- **YOUR OBJECTIVE**
Go to the line containing "Where should I click to: Click the yellow" in the records below and print it and every following line exactly, on through the line containing "Tap 取消 to cancel search", then stop.

START DATA RECORDS

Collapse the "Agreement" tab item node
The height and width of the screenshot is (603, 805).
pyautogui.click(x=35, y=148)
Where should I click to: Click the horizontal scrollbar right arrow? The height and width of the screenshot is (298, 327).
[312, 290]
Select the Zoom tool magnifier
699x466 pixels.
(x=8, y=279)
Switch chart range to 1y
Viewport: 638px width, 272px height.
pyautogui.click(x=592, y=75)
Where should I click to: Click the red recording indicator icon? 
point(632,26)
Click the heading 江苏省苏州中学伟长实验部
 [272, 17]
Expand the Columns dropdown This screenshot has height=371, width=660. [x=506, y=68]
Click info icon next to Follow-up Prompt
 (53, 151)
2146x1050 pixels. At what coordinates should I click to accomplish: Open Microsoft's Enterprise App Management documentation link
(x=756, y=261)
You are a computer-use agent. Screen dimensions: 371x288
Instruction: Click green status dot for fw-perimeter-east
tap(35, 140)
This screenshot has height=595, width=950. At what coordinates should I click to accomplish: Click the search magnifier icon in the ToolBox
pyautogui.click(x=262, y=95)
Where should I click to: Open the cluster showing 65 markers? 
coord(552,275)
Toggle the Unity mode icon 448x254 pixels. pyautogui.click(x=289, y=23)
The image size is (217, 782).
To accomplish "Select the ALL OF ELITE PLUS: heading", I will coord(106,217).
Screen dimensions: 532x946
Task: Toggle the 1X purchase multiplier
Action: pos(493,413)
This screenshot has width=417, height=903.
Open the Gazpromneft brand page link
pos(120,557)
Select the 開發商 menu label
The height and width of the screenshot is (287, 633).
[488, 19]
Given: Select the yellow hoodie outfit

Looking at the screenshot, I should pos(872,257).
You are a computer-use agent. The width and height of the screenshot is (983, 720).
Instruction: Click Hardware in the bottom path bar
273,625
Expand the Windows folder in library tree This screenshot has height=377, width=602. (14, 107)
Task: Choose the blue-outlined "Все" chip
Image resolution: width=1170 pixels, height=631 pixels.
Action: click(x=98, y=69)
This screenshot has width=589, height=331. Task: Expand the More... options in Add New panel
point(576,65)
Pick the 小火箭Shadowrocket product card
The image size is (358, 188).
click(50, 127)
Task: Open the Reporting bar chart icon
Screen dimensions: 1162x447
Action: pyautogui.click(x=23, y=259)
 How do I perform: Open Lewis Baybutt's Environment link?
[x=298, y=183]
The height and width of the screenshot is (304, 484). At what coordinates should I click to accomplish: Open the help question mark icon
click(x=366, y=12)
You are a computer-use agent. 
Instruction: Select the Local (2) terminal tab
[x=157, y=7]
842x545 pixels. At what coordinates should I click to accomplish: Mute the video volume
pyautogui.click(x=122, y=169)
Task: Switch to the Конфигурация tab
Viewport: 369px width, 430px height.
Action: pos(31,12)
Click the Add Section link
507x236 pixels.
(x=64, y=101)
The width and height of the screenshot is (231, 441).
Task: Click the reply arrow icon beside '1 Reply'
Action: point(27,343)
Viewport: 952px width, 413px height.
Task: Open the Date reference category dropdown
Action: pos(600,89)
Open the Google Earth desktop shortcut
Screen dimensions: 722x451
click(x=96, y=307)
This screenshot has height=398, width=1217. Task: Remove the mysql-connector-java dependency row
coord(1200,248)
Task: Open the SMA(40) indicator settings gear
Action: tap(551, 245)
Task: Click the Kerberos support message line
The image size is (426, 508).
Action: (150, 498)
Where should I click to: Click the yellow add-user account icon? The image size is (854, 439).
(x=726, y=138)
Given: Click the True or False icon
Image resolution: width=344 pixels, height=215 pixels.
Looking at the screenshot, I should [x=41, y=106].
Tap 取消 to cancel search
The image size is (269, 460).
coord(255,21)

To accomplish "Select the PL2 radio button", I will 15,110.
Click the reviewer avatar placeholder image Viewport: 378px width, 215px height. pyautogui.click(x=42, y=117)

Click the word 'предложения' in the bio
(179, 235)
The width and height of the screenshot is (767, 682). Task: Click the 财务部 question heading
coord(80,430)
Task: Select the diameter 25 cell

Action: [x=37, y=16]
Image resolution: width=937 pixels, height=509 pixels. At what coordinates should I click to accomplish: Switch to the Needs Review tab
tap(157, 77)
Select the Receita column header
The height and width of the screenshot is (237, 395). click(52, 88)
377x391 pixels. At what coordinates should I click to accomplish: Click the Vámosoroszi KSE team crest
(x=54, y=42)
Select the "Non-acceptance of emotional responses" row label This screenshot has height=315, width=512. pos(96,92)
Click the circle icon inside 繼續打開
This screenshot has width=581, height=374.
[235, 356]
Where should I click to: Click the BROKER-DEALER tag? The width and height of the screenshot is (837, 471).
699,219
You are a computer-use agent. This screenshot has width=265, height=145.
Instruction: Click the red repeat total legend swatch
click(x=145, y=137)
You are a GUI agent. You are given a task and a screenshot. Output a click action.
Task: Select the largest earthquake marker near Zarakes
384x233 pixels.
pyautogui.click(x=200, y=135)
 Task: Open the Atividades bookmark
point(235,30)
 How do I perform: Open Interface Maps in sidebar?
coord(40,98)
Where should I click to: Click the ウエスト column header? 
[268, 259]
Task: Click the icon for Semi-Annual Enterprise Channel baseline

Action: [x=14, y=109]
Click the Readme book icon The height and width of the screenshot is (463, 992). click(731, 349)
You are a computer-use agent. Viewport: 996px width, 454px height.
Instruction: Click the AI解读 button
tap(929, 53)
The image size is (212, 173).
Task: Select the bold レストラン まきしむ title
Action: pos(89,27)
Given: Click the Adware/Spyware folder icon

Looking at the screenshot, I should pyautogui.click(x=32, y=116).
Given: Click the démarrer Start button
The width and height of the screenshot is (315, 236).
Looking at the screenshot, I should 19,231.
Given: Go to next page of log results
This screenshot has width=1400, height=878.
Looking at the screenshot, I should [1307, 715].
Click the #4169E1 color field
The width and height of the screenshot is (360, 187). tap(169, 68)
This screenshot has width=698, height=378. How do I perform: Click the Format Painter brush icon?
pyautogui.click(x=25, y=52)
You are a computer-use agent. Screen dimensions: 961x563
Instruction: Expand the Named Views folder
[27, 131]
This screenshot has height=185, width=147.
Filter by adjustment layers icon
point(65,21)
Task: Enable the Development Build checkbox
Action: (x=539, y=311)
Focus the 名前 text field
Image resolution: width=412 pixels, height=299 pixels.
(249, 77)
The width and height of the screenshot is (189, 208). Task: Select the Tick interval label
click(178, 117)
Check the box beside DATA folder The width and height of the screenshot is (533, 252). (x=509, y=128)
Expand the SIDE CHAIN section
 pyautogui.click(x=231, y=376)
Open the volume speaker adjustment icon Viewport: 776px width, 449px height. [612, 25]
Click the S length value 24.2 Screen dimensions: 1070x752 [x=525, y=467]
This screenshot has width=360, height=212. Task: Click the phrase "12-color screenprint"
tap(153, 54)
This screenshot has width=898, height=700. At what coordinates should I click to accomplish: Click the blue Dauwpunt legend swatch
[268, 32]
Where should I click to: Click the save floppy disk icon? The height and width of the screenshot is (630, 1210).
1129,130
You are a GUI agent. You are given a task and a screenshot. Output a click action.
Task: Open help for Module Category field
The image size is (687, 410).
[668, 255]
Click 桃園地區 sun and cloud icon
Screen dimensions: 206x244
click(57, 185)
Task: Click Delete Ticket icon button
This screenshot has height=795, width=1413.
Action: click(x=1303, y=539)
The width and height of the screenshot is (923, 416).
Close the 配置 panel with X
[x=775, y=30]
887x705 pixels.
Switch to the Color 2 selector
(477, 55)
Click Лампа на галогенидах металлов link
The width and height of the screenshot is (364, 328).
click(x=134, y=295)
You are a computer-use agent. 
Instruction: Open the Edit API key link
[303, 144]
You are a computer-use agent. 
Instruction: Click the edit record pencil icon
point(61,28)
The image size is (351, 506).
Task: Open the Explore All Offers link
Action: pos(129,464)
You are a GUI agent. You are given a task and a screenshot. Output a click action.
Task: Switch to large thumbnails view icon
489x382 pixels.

END DATA RECORDS

- **ANSWER FOR THIS EXERCISE**
Where should I click to: Click the yellow add-user account icon? The image size is (854, 439).
(x=726, y=138)
Given: Click the True or False icon
Image resolution: width=344 pixels, height=215 pixels.
Looking at the screenshot, I should [x=41, y=106].
Tap 取消 to cancel search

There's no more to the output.